Statute of Limitations and Statute of Repose
Unlike a statute of limitations, if a “statute of repose” expires, it becomes impossible to file a lawsuit even if an injury happens after that time. If there is a twenty-year statute of repose, for example, on the manufacture of aircraft, one cannot file a claim against the product’s maker more than twenty years after the manufacture date, even if a defect in the aircraft’s design or production causes you to suffer from an injury later.
Accrual of Claims
A statute of limitations begins to takes effect at the time a claim accrues, or builds up. This usually takes place around the time in which an injury occurs, but this is not always the case.
The Discovery Rule
It may not be reasonably possible for a person to find out the cause of an injury, or recognize that an injury has taken place, until after the act that caused the injury is over. For instance, a mistake in the drafting of a will could go unnoticed until after the will is carried out, which may be many years after it was written. A financial planner might also engage in fraud that is not discovered until much later because of the release of false statements of account.
Pennsylvania’s discovery rule allows the plaintiff and defendant to exchange questions, comments, and information so that they are prepared for the trial. The statute of limitations begins when the plaintiff knows or should have known that an injury resulted from another’s actions. This rule does not apply in all civil injury cases, and sometimes the period of time in which one can bring a claim after discovery is brief. If you identify an injury at a later period, you should seek legal assistance as quickly as possible.
Tolling of the Statute of Limitations
You may be able to avoid a statute of limitation by claiming that the statute has been “tolled.” This means that something has prevented the statute from lasting for its appropriate period of time. Someone can “toll” a statute of limitations because he or she was a minor when the injury occurred, or was not mentally competent at the time of injury. The defendant’s bankruptcy may be another reason, since the “automatic stay” in bankruptcy usually tolls the statute of limitations until the bankruptcy is taken care of or the stay is lifted.

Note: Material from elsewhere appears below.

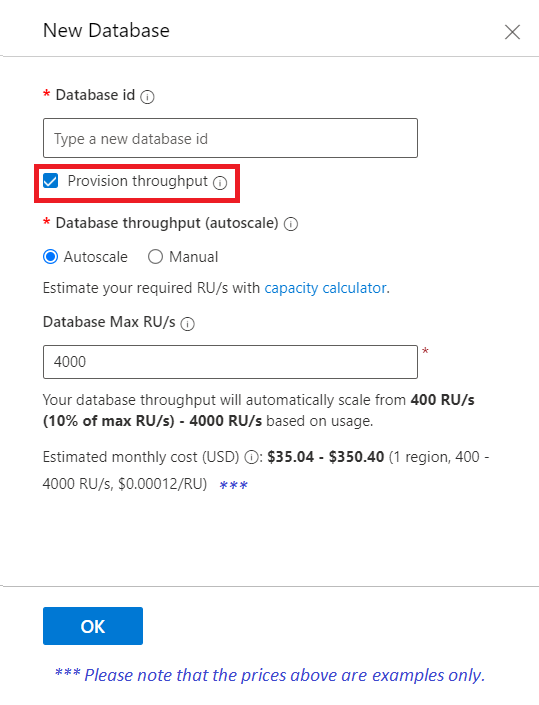Click the 'Database id' field label
The image size is (539, 705).
coord(95,95)
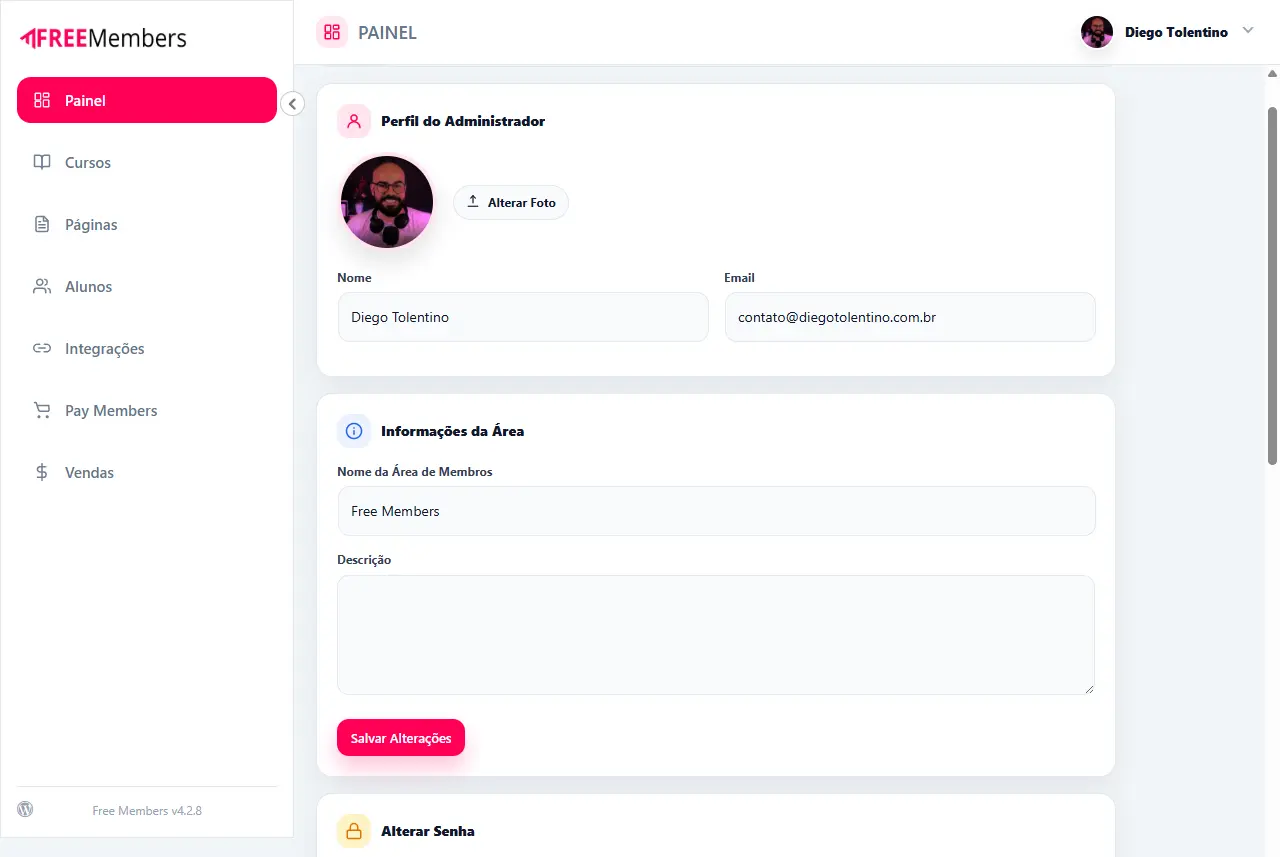Click the dollar sign Vendas icon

Pennsylvania law allows unemancipated minors (those under eighteen who are not completely self-supporting) to file suits within two years of their eighteenth birthdays. Minors must normally file suit within this two year range unless the law provides a longer period or exception.
A statutory limitations period may possibly be shortened by contract. An employment contract, for example, could require that any employment-related claim, including wrongful termination, be filed within a year of the wrongful conduct. These clauses are usually upheld in court, especially if they relate to business transactions; however, they provide a shorter limitations period that would otherwise be in effect with the statute of limitations.